Korroke

Piatto giapponese mutuato dalle crocchette italiane, riadattato in maniera molto interessante...

  • di AleTib
    pubblicato il
 

Una mia amica giapponese mi ha insegnato questo piatto. Quando è venuta in Italia abbiamo scoperto che è mutuato dalle Crocchè italiane, si chiama korròke e i giapponesi lo hanno riadattato in maniera molto interessante.

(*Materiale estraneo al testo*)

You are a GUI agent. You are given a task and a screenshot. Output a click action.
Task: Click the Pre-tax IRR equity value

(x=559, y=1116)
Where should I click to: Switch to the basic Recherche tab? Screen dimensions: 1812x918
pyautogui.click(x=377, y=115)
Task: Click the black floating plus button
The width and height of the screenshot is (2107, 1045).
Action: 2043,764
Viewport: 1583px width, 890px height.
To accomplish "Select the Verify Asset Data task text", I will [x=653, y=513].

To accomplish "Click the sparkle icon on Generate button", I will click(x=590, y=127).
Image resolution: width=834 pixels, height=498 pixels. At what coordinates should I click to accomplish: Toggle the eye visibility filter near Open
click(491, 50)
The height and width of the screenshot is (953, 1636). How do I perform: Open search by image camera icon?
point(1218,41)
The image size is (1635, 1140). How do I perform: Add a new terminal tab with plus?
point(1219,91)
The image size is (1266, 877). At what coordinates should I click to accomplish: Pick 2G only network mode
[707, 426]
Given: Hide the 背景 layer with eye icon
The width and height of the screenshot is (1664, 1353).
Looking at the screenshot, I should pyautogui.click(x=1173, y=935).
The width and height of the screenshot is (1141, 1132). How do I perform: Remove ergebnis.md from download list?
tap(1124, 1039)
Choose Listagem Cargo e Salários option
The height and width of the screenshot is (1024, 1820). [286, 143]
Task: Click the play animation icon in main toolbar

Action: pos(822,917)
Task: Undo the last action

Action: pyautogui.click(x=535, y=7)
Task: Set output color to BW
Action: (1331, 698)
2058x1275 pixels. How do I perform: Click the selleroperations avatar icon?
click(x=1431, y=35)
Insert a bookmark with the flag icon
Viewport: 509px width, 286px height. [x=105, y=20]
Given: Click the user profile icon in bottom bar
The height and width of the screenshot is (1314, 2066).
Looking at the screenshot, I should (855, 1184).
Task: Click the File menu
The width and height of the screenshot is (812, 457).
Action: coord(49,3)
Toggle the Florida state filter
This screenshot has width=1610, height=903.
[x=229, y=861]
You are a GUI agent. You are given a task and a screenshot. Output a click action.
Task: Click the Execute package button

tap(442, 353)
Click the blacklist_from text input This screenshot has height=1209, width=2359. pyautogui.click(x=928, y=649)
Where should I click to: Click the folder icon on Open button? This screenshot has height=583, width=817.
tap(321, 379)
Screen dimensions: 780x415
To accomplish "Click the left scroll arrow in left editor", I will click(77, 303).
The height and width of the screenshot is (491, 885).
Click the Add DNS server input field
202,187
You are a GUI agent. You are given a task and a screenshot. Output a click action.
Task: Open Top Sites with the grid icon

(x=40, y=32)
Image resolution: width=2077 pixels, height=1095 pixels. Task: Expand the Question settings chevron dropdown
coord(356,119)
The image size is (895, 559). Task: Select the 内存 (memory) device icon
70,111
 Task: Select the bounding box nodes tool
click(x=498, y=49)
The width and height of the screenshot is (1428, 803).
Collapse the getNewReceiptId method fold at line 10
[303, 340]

Cosa serve: patate lessate, pelate e schiacciate (la quantità dipende da quante korròke volete fare), pane grattato (possibilmente fatto in casa e grattato un po' più grossolanamente di quello che si vende in Italia), verdurine tagliate a cubetti piccoli (quelle che piacciono: cipolla, carote, pisellini sono quelle base...), uova, olio per friggere, burro, sale, pepe.

Preparazione: tagliate la cipolla a cubetti piccoli e fatela dorare in padella col burro. Le altre verdurine basta tagliarle a cubetti piccoli. Unite la patata schiacciata, le cipolle, le altre verdurine, sale e pepe, un uovo o più (bisogna fare a occhio, dipende da quante patate si è scelto di mettere). Il composto non deve essere liquido, ma facile da lavorare per fare le crocchè. La forma è quella di una palla schiacciata, diciamo poco più piccole di un pugno. Poi passatele nell'uovo sbattuto e nel pangrattato. Infine, friggete come delle normali crocchette. Le korròke vanno servite calde, con una ciotolina a parte riempita di salsa di soia. E' un ottimo abbinamento, serve a stemperare il fritto.

Si possono fare delle varianti, magari anche col pesce. Per esempio in un ristorante le ho assaggiate con il salmone. In questo caso bisogna seguire la stessa ricetta e aggiungere semplicemente un po' di quel salmone in scatola.